Requests>
1/ Decide whether each statement agrees with the committee testimony on drafting the cluster munitions bill: (a) the drafters began from the wording of the convention; (b) the bill creates an offence named stockpiling; (c) the speaker finds treaty language usually easy to use in criminal legislation. Answer yes or no for each, quoting the deciding words of the testimony.
2/ Extend the committee testimony on drafting the cluster munitions bill, picking up after its last sentence.

Reading text>
------------

Thank you, Mr. Chairman.
Just very briefly, because my colleague from Foreign Affairs in particular has covered most of what I would have said.
Translating what was said by the other two witnesses here down into the practical realities of legislative drafting, our task in this bill has been to take the sorts of operational scenarios that the lieutenant-colonel has just explained and try to work out how those would apply in a Canadian criminal court.
With respect, when we draft legislation—especially criminal legislation—it has to meet charter requirements and clarity requirements and so on. It is very difficult a lot of the time for us to use treaty language because the words mean different things.
When we started with the cluster munitions convention in this particular case we took the language of the convention as a starting point and then we looked at how those words would be applied in a Canadian criminal court. As I said at an earlier session, stockpiling became possession because there's really no way without defining it of what an offence of stockpiling would look like. If you criminalize possession then if you've caught somebody who has one cluster munition or 100,000 it doesn't matter. It's a broader offence, but we're sure we're in conformity with the convention.

------------

Source excerpt>
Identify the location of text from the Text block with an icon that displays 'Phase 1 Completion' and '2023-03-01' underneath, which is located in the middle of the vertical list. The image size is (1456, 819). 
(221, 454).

------------

Results>
1/
(a) Yes: "we took the language of the convention as a starting point"
(b) No: "stockpiling became possession"
(c) No: "It is very difficult a lot of the time for us to use treaty language because the words mean different things."

2/
The concept of transfer in the convention.... First of all in any treaty if the treaty uses the word “transfer” it's generally talking about transfer between one state party and another state party. Whereas in Canadian law it might mean the sale of a house, or transfer of narcotics in the course of trafficking or something like that. So we had to rethink the whole concept of transfer. This particular convention had a very specific term that was targeted at stockpile movements, and stockpiles being controlled—being in one state and under the control of another. So we redefined that, we turned that into importing and exporting and movement instead. We deliberately avoided using the language of the convention so that we wouldn't be misinterpreted.
It is very difficult. Our task now is not, with respect, to draft for the international community. It's to draft for a Canadian criminal court. We want to make as certain as we possibly can that these offences will apply in the circumstances in which Parliament intends them—and how Canada as a state party to the treaty intends them to apply—and no further. That has been a very difficult exercise.
To use the lieutenant-colonel's example, if I call in an airstrike if I'm under fire, I am either counselling someone in the commission of an offence or I'm abetting them if dropping the munition is an offence. If I tell them where to drop it, I'm abetting in Canadian criminal law. If I'm in a room with four other people where a decision is made to do this I'm conspiring with them. If what we're discussing is a crime then discussing it is a conspiracy, and if I happen to be the only Canadian in the room I would be the only one criminally liable. The others, being from a non-state party, would not be subject to the same criminal offence.
So those are the sorts of scenarios that we had to deal with in crafting clause 11, Mr. Chairman. That's why we did not incorporate the language of the treaty more than we did. We did take some, but what is not there is not there for a reason.
Thank you, Mr. Chairman.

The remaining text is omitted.